1. Field of the Invention
The present invention relates to an auger type ice making machine capable of discharging the supplied water from the evaporator housing and washing the interior of the evaporator housing during halt of ice making operation of the machine.
2. Discussion of the Prior Art
Since an auger type ice making machine is designed for continuously forming ice crystals within the evaporator housing, the supplied water causes adherence of scales to the internal surfaces of the evaporator housing, resulting deterioration of the ice making performance, an increase of load acting on the auger and defacement of the support bearings of the auger shaft. To avoid such problems, a discharge pipe with a drain valve is connected to a bottom portion of the evaporator housing to discharge the supplied water therefrom when the ice making operation is halted for washing. However, if the extrusion head of the ice making machine is in an air-tight condition due to the ice compacted therein, sufficient ventilation at the upper end portion of the evaporator housing may not be obtained to cause insufficient discharge of the supplied water from the evaporator housing and insufficient supply of fresh water for washing. As a result, the washing effect becomes lower, and the interior of the evaporator housing is frozen in excess if the supply of fresh water is insufficient at restart of the ice making operation.
In Japanese Utility Model Publication 62-7980, there is disclosed an auger type ice making machine in which an electric heater is mounted on the outer surface of the evaporator housing at a place corresponding with the extrusion head to be energized when the supplied water is discharged from the evaporator housing for washing.
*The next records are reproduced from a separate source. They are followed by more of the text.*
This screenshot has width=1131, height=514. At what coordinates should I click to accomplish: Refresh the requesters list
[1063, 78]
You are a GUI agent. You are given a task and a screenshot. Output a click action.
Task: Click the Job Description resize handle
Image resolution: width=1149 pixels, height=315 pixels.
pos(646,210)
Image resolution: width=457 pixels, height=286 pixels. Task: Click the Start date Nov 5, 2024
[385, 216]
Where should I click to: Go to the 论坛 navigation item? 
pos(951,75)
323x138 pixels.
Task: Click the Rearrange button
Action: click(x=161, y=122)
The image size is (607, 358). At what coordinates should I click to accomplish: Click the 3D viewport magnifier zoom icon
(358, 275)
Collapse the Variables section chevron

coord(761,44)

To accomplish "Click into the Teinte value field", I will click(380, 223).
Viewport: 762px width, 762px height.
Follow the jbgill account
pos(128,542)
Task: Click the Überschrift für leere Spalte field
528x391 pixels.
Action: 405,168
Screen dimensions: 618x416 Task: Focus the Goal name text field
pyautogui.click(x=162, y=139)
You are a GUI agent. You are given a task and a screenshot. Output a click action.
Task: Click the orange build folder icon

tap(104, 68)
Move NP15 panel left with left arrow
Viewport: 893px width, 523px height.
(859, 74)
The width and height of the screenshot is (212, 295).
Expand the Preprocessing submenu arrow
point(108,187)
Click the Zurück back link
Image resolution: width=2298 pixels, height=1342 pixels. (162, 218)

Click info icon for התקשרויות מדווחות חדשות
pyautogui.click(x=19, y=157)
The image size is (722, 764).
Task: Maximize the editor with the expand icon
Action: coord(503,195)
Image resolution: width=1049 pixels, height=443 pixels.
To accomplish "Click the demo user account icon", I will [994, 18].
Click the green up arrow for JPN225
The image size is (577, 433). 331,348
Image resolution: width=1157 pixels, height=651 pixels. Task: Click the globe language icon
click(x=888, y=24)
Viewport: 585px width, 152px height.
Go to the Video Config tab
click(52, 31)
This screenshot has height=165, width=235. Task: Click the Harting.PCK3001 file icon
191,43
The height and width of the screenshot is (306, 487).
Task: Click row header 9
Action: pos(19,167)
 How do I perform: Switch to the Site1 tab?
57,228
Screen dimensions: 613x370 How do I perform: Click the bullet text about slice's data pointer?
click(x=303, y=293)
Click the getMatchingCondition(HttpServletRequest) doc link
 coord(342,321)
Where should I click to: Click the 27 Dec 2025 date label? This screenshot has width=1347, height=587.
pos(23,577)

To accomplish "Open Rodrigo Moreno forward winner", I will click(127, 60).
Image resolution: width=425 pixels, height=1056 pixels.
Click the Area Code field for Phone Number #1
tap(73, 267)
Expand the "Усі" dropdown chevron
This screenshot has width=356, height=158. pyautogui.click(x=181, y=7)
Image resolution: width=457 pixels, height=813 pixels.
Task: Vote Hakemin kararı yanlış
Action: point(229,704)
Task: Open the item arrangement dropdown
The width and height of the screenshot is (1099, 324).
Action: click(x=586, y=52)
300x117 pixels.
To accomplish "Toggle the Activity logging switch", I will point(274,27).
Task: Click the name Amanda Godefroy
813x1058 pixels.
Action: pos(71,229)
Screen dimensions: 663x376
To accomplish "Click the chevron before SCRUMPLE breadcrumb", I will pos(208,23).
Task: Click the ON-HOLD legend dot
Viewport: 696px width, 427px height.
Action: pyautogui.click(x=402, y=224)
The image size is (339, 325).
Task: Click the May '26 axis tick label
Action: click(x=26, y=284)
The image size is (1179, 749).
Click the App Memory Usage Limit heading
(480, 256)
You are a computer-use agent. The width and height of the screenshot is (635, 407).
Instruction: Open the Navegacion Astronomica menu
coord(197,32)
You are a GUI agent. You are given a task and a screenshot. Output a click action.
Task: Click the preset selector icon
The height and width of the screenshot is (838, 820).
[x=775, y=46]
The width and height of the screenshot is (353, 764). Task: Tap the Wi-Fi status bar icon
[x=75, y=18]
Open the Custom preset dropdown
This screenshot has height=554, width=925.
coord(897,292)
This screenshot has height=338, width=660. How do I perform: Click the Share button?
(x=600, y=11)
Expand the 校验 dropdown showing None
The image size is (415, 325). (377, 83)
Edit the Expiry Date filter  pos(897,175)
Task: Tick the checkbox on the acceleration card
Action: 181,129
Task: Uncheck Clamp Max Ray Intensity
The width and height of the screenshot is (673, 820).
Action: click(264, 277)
In such a conventional ice making machine, a washing timer is provided to be closed at a predetermined time interval for opening the drain valve and energizing the electric heater for a predetermined time and to be opened for closing the drain valve and deenergizing the electric heater after lapse of the predetermined time. Under control of the washing timer, it is not necessary to maintain the electric heater in its energized condition at least during the latter half of the predetermined time. Accordingly, the energization time of the electric heater becomes too long to cause use less consumption of the electric power, and the evaporator housing is heated in excess to cause loss of the electric energy at restart of the ice making operation.
To avoid such a problem as described above, it has been proposed to open the drain valve and energize the electric heater when a stored ice detection switch has been opened by ice fully stored in an ice storage bin and to close the drain valve and deenergize the electric heater when the stored ice detection switch is closed. Under such control of the stored ice detection switch, however, the energization time of the electric heater is prolonged if the stored ice is not consumed for a long time. As a result, the electric power is consumed uselessly, and the evaporator housing is heated In excess to cause loss of the electric energy at the time when the stored ice detection switch is closed to restart the ice making operation. It has been also proposed to provide a manually operated washing switch which is arranged to open the drain valve and energize the electric heater when it has been operated. In this case, however, washing of the evaporator housing would not be effected if the user forgot to operate the washing switch.